DQE FINANCIAL CORP. | ||
By: | /s/ Xxxx X. Xxxxxxx | |
Xxxx X. Xxxxxxx, Vice President | ||
BLUE WOLF ENERGY HOLDINGS LLC | ||
By: |
| |
Xxxx Xxxx-Xxxxxx, Manager |
IN WITNESS WHEREOF, the Parties have executed and delivered this Amendment as of the date first above written.
DQE FINANCIAL CORP. | ||
By: |
| |
Xxxx X. Xxxxxxx, Vice President | ||
BLUE WOLF ENERGY HOLDINGS LLC | ||
By: | /s/ Xxxx Xxxx-Xxxxxx | |
Xxxx Xxxx-Xxxxxx, Manager |
EXHIBIT “A”
PURCHASER NOTE
(SEE ATTACHED NOTE)
DEMAND NOTE
$41,837,726 | December 29, 0000 Xxxxxxxxxx, Xxxxxxxxxxxx |
ON DEMAND, but no later than January 2, 2007, BLUE WOLF ENERGY HOLDINGS LLC, a Delaware limited liability company (the “Payor”), promises to pay to the order of DQE FINANCIAL CORP., a Delaware corporation (the “Payee”), at the Payee’s Office, the principal sum of Forty-One Million Eight Hundred Thirty Seven Thousand and Seven Hundred Twenty Six Dollars ($41,837,726), which sum represents the balance of the Preliminary Purchase Price payable by the Payor to Payee pursuant to that certain Membership Interest Purchase Agreement dated as of November 22, 2006, as amended, by and between Payee and Payor relating to Montauk Energy Capital, LLC (as amended, the “Purchase Agreement”). Interest shall accrue on the unpaid principal amount of this Demand Note outstanding from the date hereof until all amounts due hereunder are paid, at the rate of 2.675% per annum (0.007430555% per diem). All capitalized terms used herein shall, unless otherwise defined herein, have the same meanings assigned to such terms in the Purchase Agreement.

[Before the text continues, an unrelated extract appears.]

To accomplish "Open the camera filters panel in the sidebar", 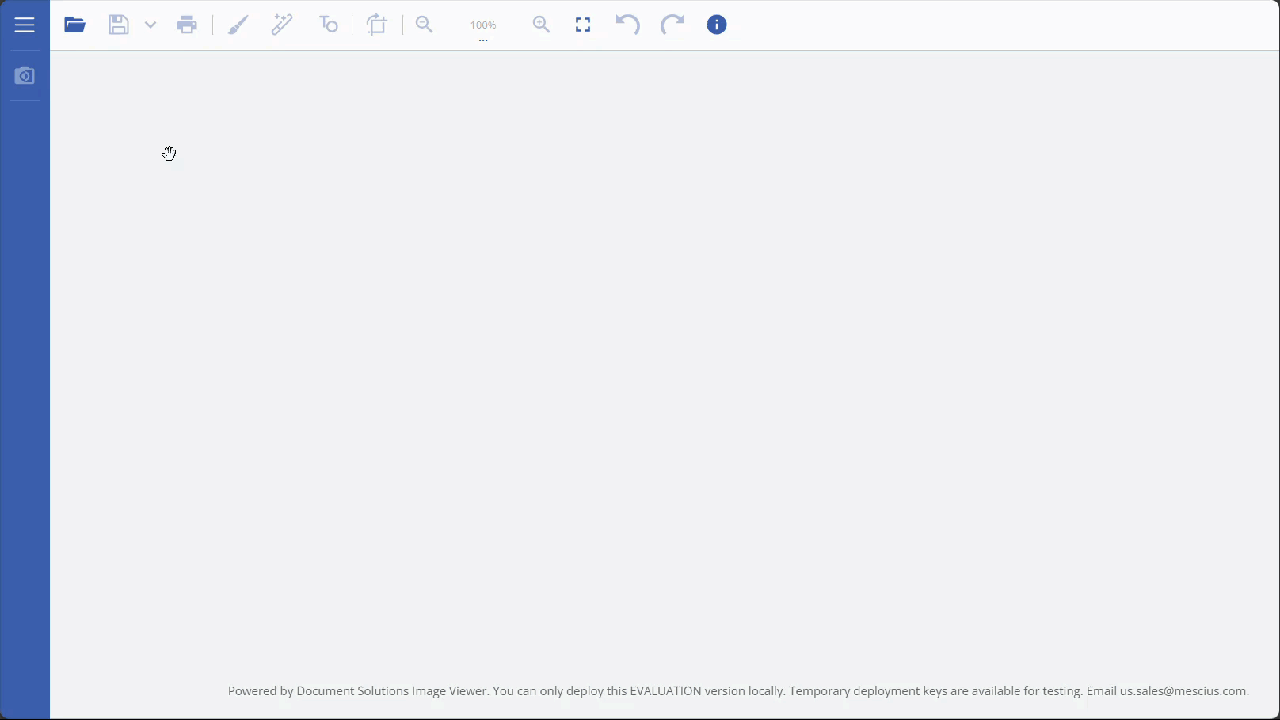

THE PAYEE ACKNOWLEDGES THAT THE OUTSTANDING PRINCIPAL BALANCE OF THIS DEMAND NOTE AND ALL INTEREST AND OTHER CHARGES ACCRUED HEREON ARE PAYABLE ON DEMAND NOTWITHSTANDING ANYTHING TO THE CONTRARY CONTAINED IN THIS DEMAND NOTE OR ANY OTHER DOCUMENT EXECUTED IN CONNECTION HEREWITH.
The Payor does hereby grant a security interest in, and this Demand Note is secured by all monies on deposit in Payor’s account at CitiBank, NA, Account Number 376-438191-3-552 (the “Account”). Payor does hereby represent and warrant that (i) the Payor has not granted, and shall not grant, a security interest in the Account to any other party, (ii) there are no liens or encumbrances upon the Account, (iii) no creditor has any claim to any monies contained in the Account, and (iv) that the Payor has, and shall retain, monies in the Account in an amount sufficient to satisfy Payior’s demand obligations under this Demand Note. Payor further agrees to take such actions and enter into such documentation as is necessary to provide Payee with a first priority, perfected security interest in the Account if this Demand Note has not been paid in full by Payor on January 2, 2007.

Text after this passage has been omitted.